___ Supplied data

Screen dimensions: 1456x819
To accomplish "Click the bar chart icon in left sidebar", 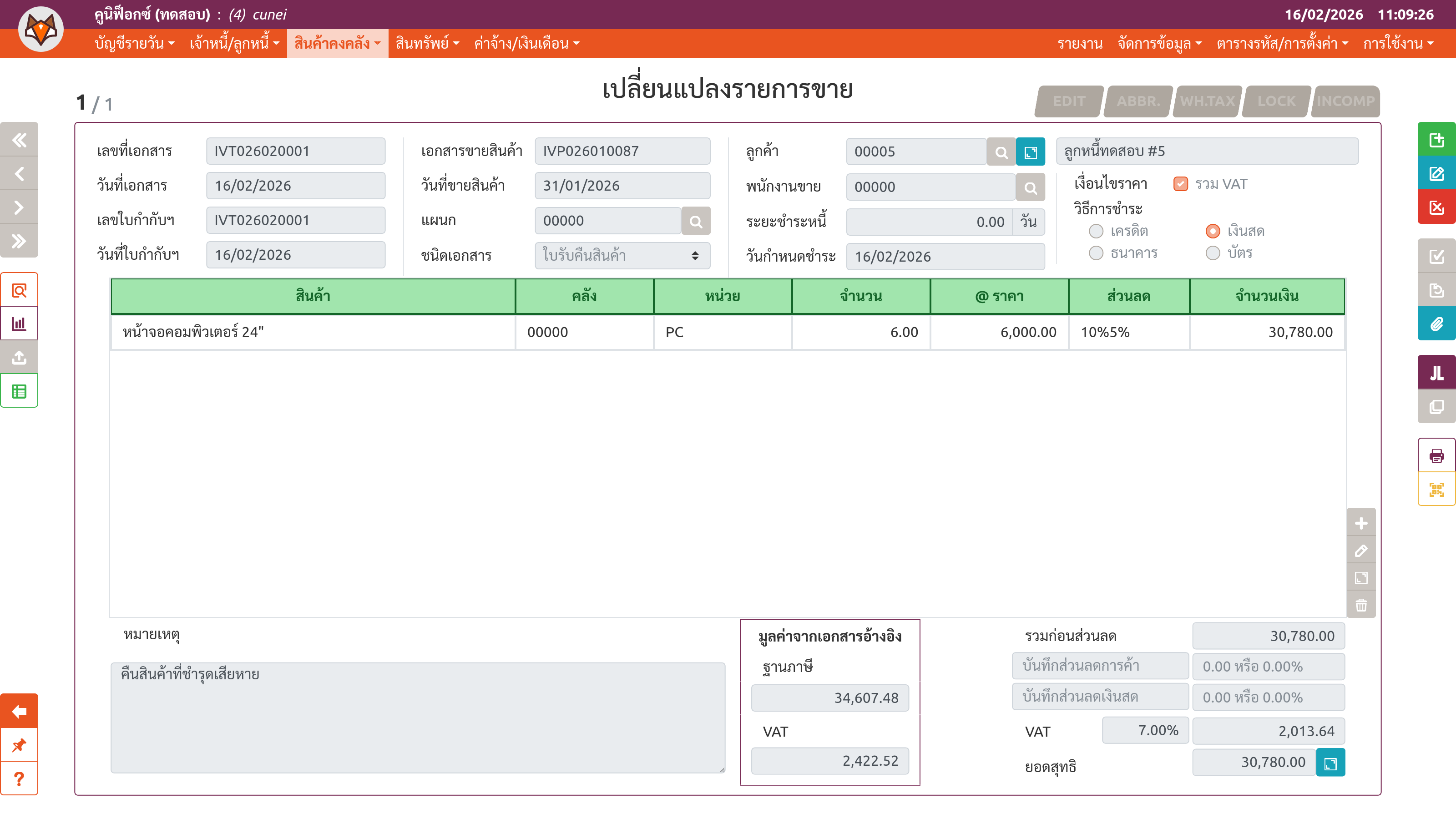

______
___ Supplied data

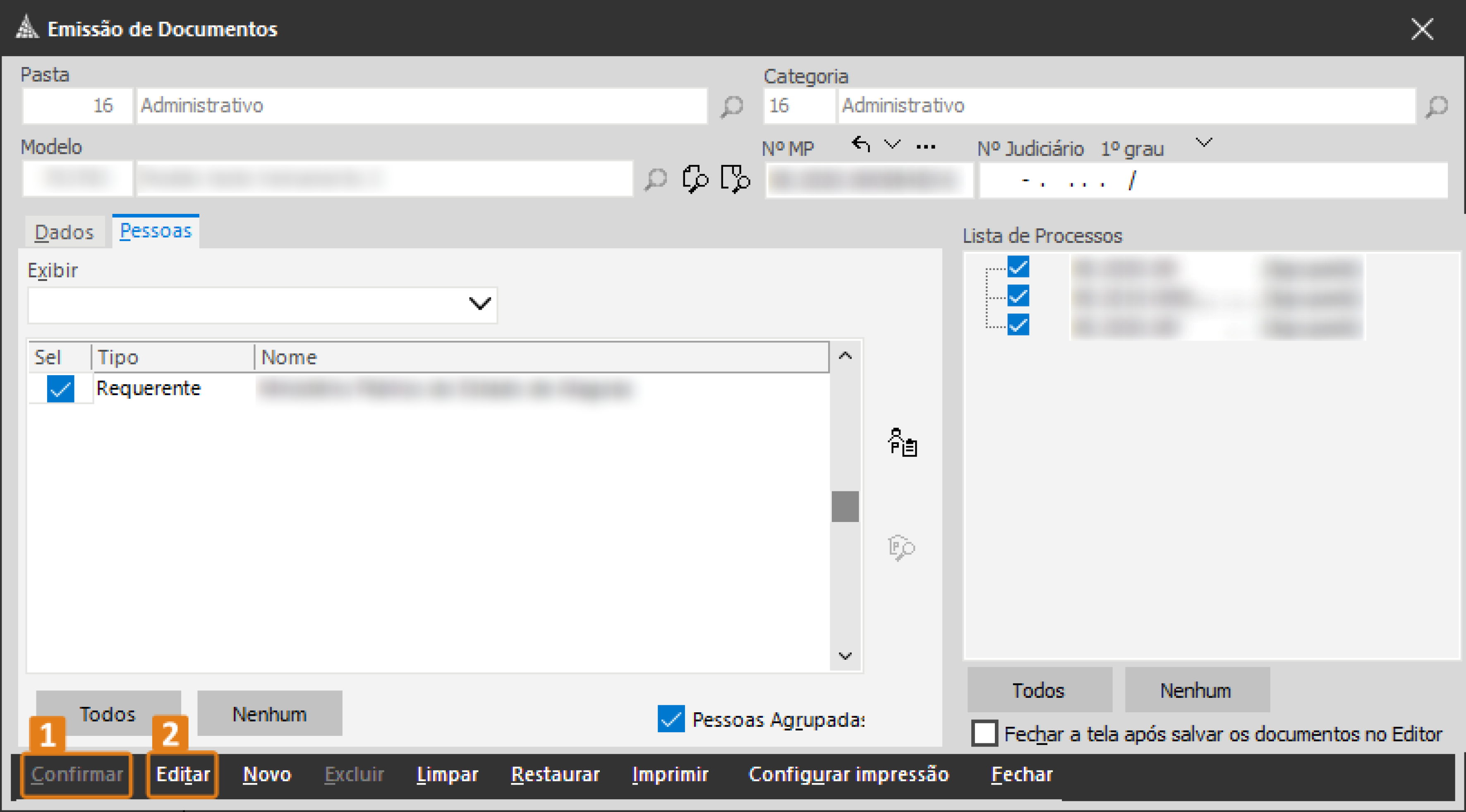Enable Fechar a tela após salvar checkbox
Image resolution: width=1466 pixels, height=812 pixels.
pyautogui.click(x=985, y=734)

______
___ Supplied data

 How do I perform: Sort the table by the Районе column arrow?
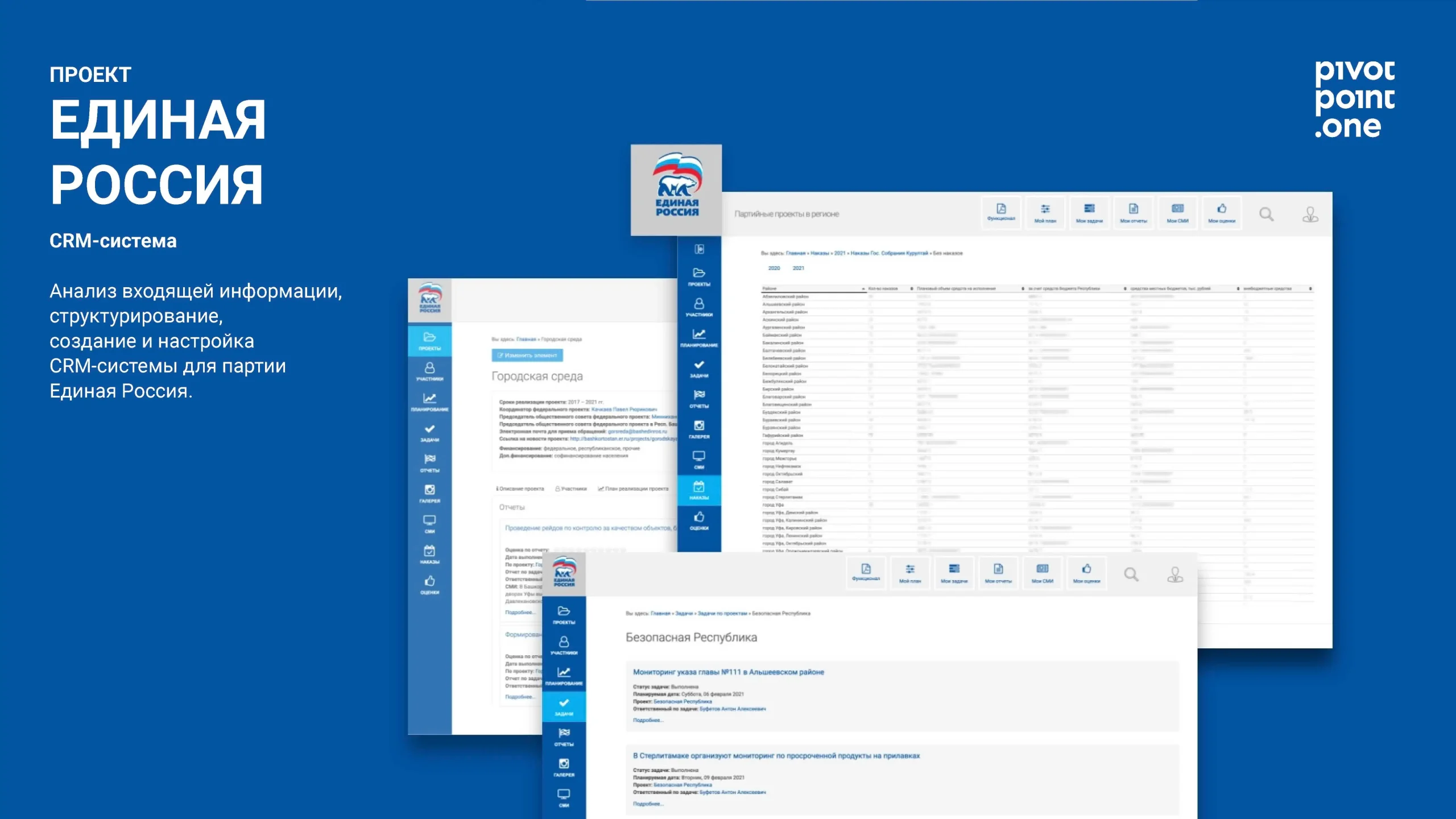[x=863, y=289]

______

The copy should hold exactly the lines above from the one with "Screen dimensions: 1456x819" through the one with "the bar chart", both ends counted, and no pictures at all.

* _Completed task_:
Screen dimensions: 1456x819
To accomplish "Click the bar chart icon in left sidebar", 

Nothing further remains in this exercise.